Last year, over 90 cases of cybercrime have been logged, but the police said there could possibly be more since many incidents remained unreported because of the shame that comes along with being duped or the fact that people may still be unaware of the means to report these cases.
Here’s what you Need to Know to Avoid Becoming the Next Cybercrime Victim in the UAE
For instance, a victim who lost AED 2 million last year didn’t approach the police. As per Ibrahim Al Ajill, director of CID at the Sharjah Police, “the victim handed over the amount to someone he met on social media after being promised that it would be doubled to AED 4 million”, as shared in a report by the Khaleej Times.
“Because the victim felt ashamed, he didn’t call the police” Al Ajill said.

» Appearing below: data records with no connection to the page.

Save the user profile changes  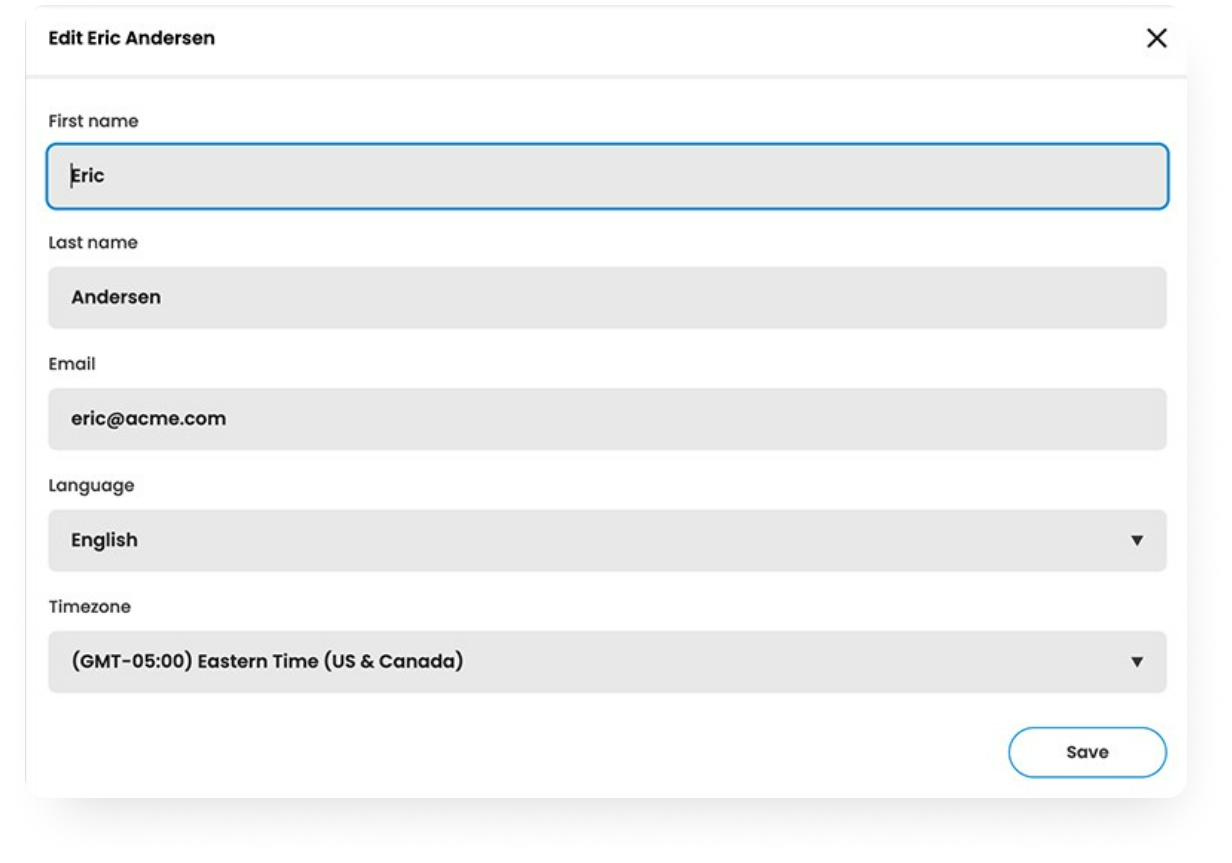pyautogui.click(x=1087, y=752)
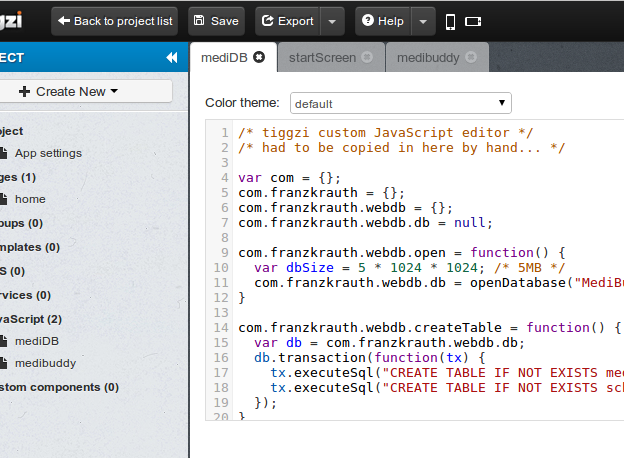
Task: Close the startScreen tab
Action: [367, 57]
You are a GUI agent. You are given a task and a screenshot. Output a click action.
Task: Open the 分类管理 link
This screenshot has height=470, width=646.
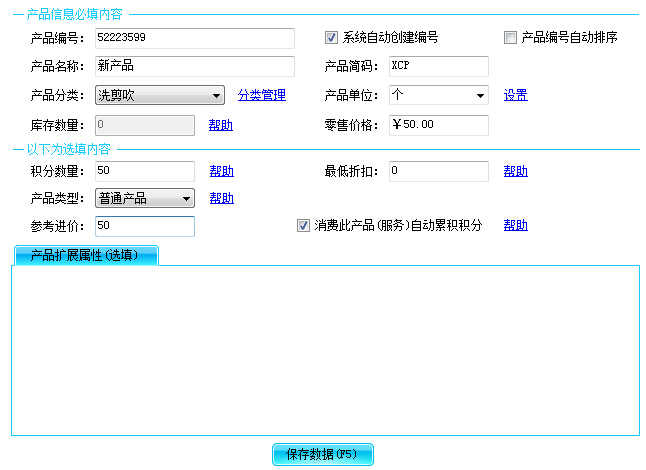[x=261, y=96]
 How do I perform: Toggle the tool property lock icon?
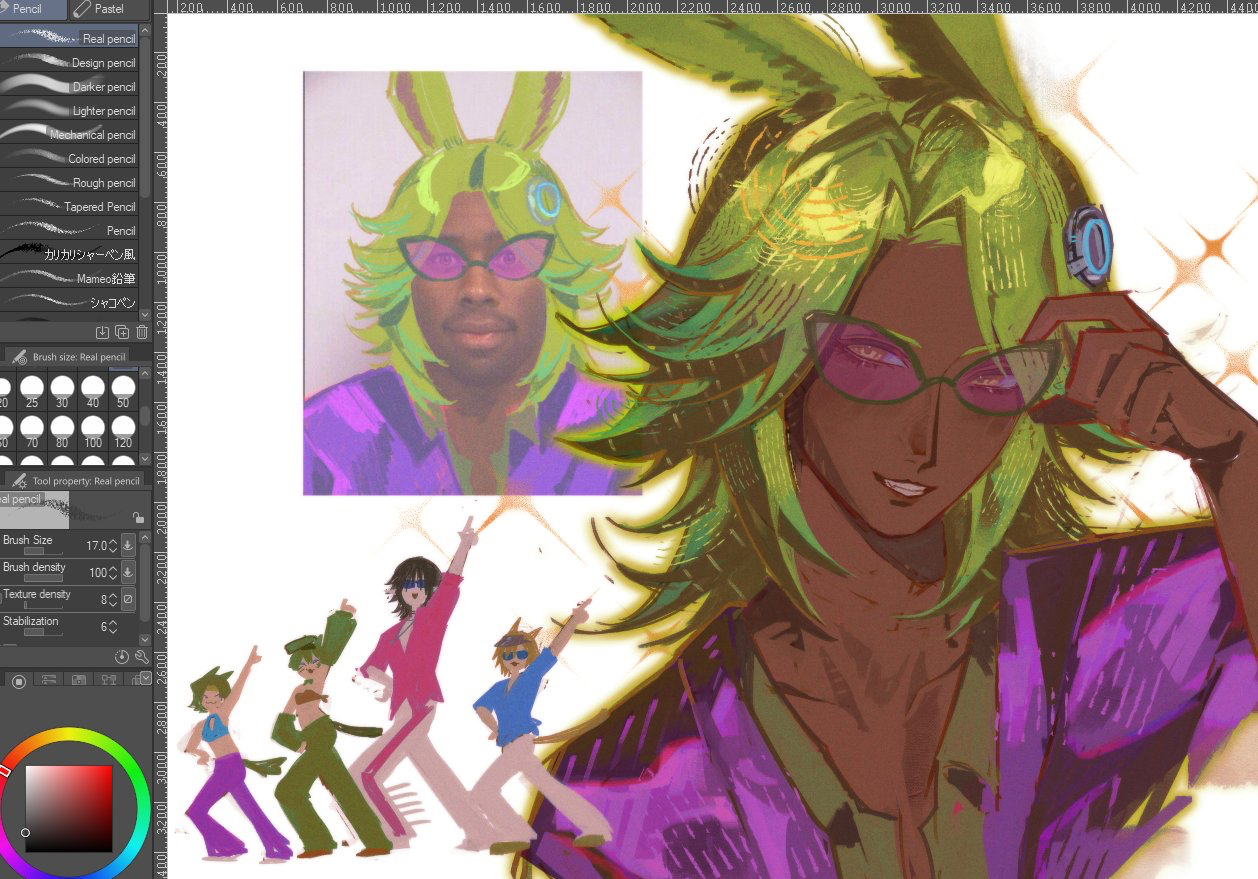[138, 518]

The police further stressed that anybody can become a victim of cybercrime. According to the police, there were young university students who had been tricked into sending inappropriate photos, only to be subjected to extortion later. Elderly residents were also being blackmailed. And, surprisingly, even the educated fall into the trap, another officer mentioned.
Commenting on this, Abdul Aziz Al Jarwan, head of the organised crime department, explained that social media is the main tool used by fraudsters.
Al Jarwan added, “A criminal would initially show interest in getting to know a target victim. Image requests and video conversations would follow this. Then, once scammers get the opportunity, they could start blackmailing their victims, telling them they would upload and circulate private photos and videos if they don’t give in to their demands.”
Of note, the Sharjah Police added that even mobile phone shops can be a ‘gold mine’ for blackmailers. Unsuspecting customers, who just want to either sell old units or have their phones fixed, can easily become victims.
To this, Al Ajill shared that any blackmailing case – no matter how it happened or what the blackmailers are saying – must be reported to the authorities. In fact, failure to notify the police can also be an offence.
The Penal Code and the Cybercrime Law in the UAE imposes hefty penalties on cybercriminals, including jail time, a fine of up to AED 1 million, and deportation for foreign nationals.
To report an incident, members of the public can call the Sharjah Police’s dedicated number and e-mail for cybercrimes: 065943228 or at tech_crimes @shjpolice.gov.ae.